Checkout 3 different approaches to solve Maximum Earnings From Taxi. Click on different approaches to view the approach and algorithm in detail.

Dynamic Programming on Points

This is the most efficient approach for the given constraints. It uses dynamic programming where the state is tied to the points on the road. We build a dp array where dp[i] stores the maximum earnings we can have by the time we reach point i. The solution is built iteratively by considering the maximum earnings from the previous point and the potential earnings from any rides that drop off a passenger at the current point.

Algorithm

  • Preprocessing: Group the rides by their end point. A HashMap<Integer, List<int[]>> is an effective way to do this, mapping each end point to a list of rides that finish there.
  • DP Initialization: Create a dp array of size n + 1. dp[i] will represent the maximum earnings achievable up to point i on the road. Initialize all dp values to 0.
  • DP Iteration: Iterate from i = 1 to n.
    • For each point i, we have two main possibilities to determine dp[i]:
      1. No ride ends at i: In this case, we just drove from point i-1 to i without a passenger. The maximum earnings are the same as the earnings up to point i-1. So, we set dp[i] = dp[i-1].
      2. One or more rides end at i: For each ride [start, end, tip] where end == i, we calculate a potential new maximum earning. This would be the earnings from this ride (end - start + tip) plus the maximum earnings we had accumulated up to the start point of this ride (dp[start]).
    • We update dp[i] to be the maximum of dp[i-1] and all potential earnings calculated from rides ending at i.
  • Result: The final answer is the value stored in dp[n], which represents the maximum earnings after reaching the final destination.

This dynamic programming approach defines its state based on the location on the road. We let dp[i] be the maximum possible earnings after arriving at point i. Our goal is to compute dp[n].

The transition for dp[i] is based on what happens at point i. To arrive at point i, we could have either driven from i-1 without a passenger, or we could have just completed a ride that ended at i.

  1. Base case: dp[0] = 0. No earnings before starting.
  2. Transition: For each point i from 1 to n:
    • The default maximum earning is inherited from the previous point: dp[i] = dp[i-1].
    • We then check if any rides end at point i. To do this efficiently, we first preprocess the rides into a map where keys are end points. For every ride [start, end, tip] with end == i, we calculate a potential new maximum earning: dp[start] + (end - start + tip).

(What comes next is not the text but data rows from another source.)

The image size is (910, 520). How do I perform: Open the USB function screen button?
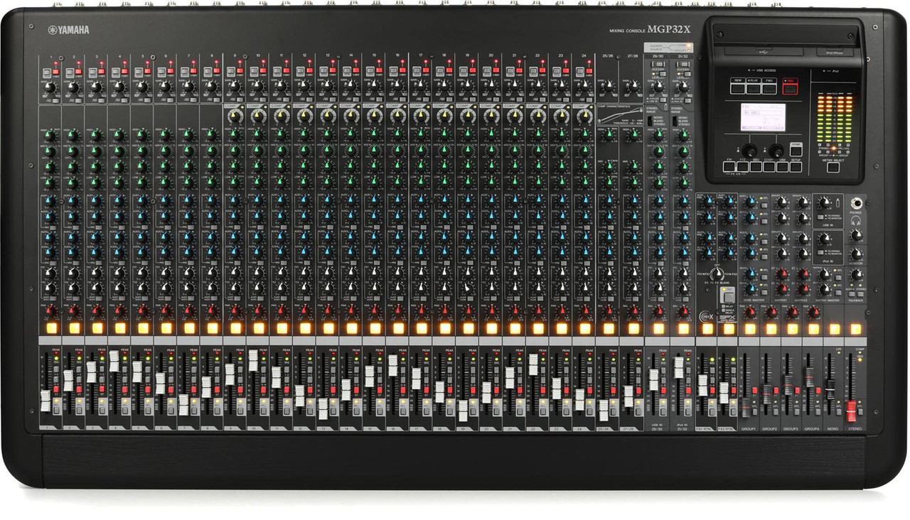pos(783,166)
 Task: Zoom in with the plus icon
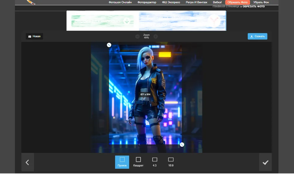155,36
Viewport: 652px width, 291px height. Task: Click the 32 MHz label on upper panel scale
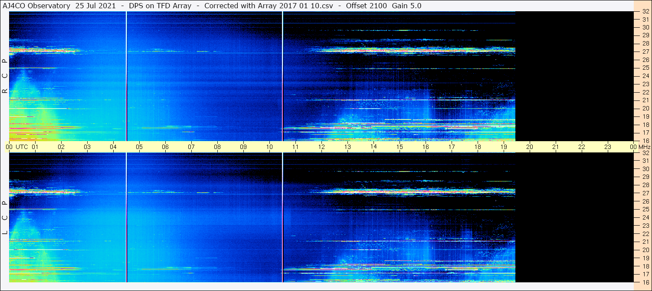(645, 12)
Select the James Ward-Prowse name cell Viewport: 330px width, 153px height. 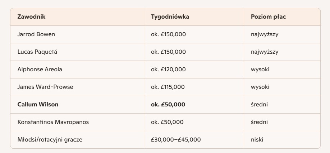(x=43, y=87)
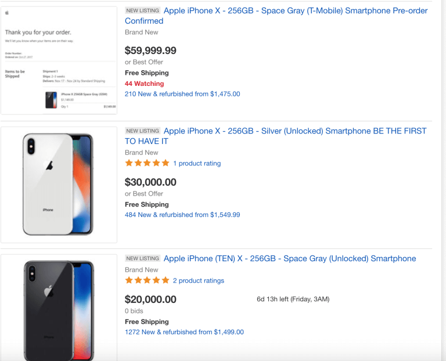Click the 0 bids text

click(x=135, y=311)
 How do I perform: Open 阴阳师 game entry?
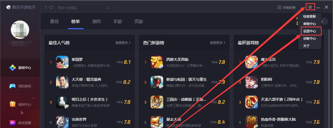(x=282, y=82)
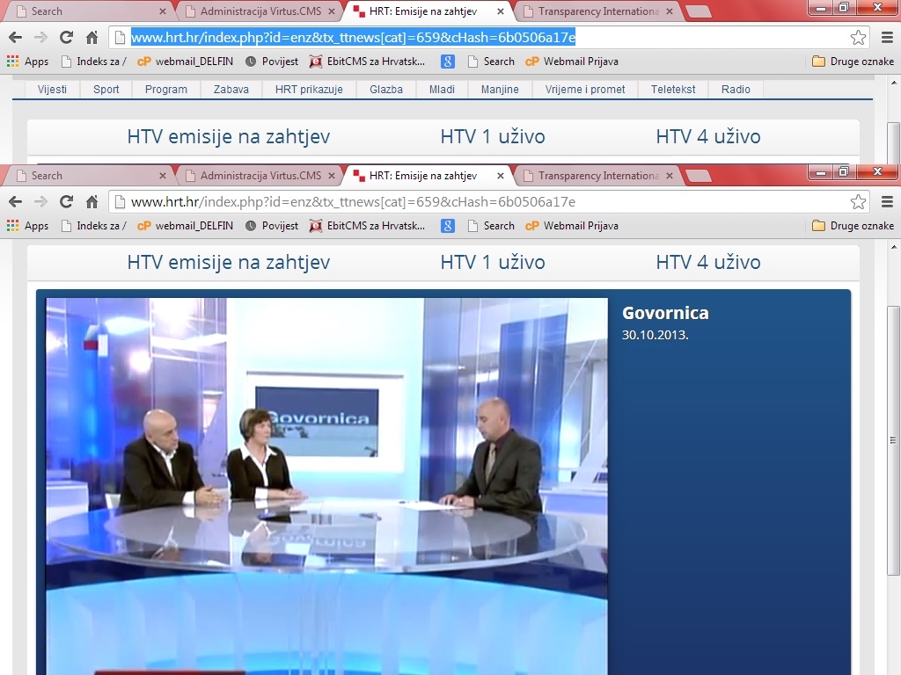The width and height of the screenshot is (901, 675).
Task: Open the Teletekst navigation section
Action: [x=672, y=89]
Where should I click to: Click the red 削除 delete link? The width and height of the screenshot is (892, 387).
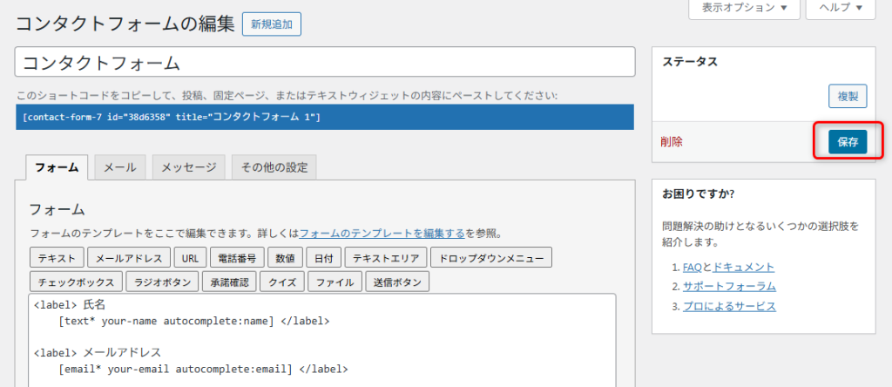point(672,141)
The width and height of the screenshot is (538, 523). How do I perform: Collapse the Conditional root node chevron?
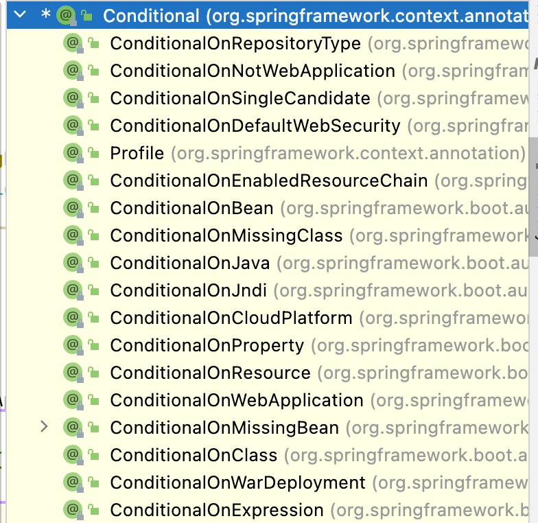19,14
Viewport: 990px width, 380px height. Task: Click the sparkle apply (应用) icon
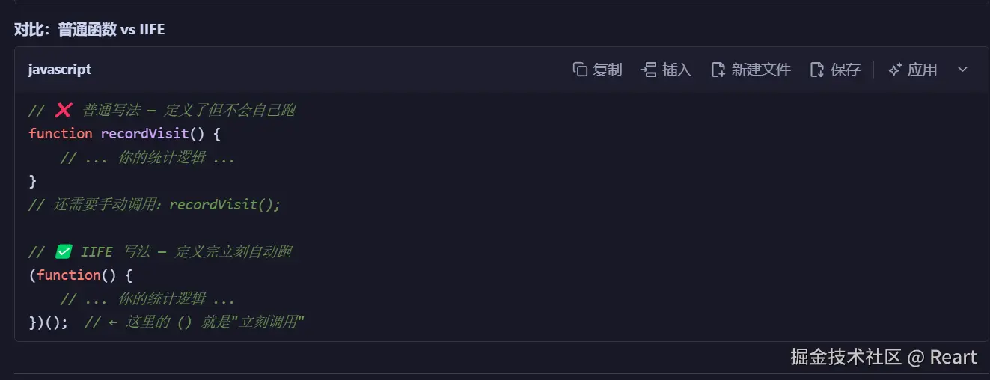pyautogui.click(x=894, y=70)
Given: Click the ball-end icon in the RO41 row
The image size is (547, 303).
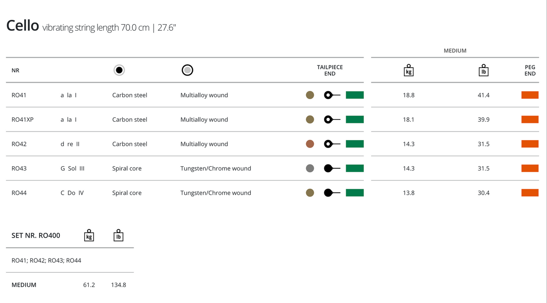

This represents the earnings from an optimal path to start, followed by taking this specific ride.
    • We update dp[i] with the maximum value found among dp[i-1] and all possibilities from rides ending at i.

This ensures that at each point i, dp[i] holds the optimal earnings. The final answer is dp[n].

import java.util.*;

class Solution {
    public long maxTaxiEarnings(int n, int[][] rides) {
        // Group rides by their end point for efficient lookup.
        // The map stores: endPoint -> List of {startPoint, tip}
        Map<Integer, List<int[]>> ridesByEnd = new HashMap<>();
        for (int[] ride : rides) {
            ridesByEnd.computeIfAbsent(ride[1], k -> new ArrayList<>()).add(new int[]{ride[0], ride[2]});
        }

        // dp[i] will store the maximum earnings up to point i.
        long[] dp = new long[n + 1];

        for (int i = 1; i <= n; i++) {
            // Option 1: Don't end a ride at point i. Earnings are same as up to i-1.
            dp[i] = dp[i - 1];

            // Option 2: Check if any rides end at point i.
            if (ridesByEnd.containsKey(i)) {
                for (int[] rideInfo : ridesByEnd.get(i)) {
                    int start = rideInfo[0];
                    int tip = rideInfo[1];
                    long profit = (long)i - start + tip;
                    // Compare with current max and update if this path is better.
                    dp[i] = Math.max(dp[i], dp[start] + profit);
                }
            }
        }

        return dp[n];
    }
}

Complexity Analysis

Time Complexity: O(n + R) - Preprocessing the `R` rides into a map takes O(R). The main loop runs `n` times. Inside the loop, we access the map. Over all `n` iterations, the inner loop (iterating over rides ending at `i`) will execute a total of `R` times. Therefore, the total time complexity is O(n + R).Space Complexity: O(n + R) - Requires O(n) for the DP array and O(R) for the map to store the preprocessed rides.

Pros and Cons

Pros:
  • Most efficient time complexity for the given constraints.
  • The DP state and transition directly model the problem's progression along the road, making it intuitive.
Cons:
  • The space complexity is O(n + R), which can be large if n is very large.

Code Solutions

Checking out 3 solutions in different languages for Maximum Earnings From Taxi. Click on different languages to view the code.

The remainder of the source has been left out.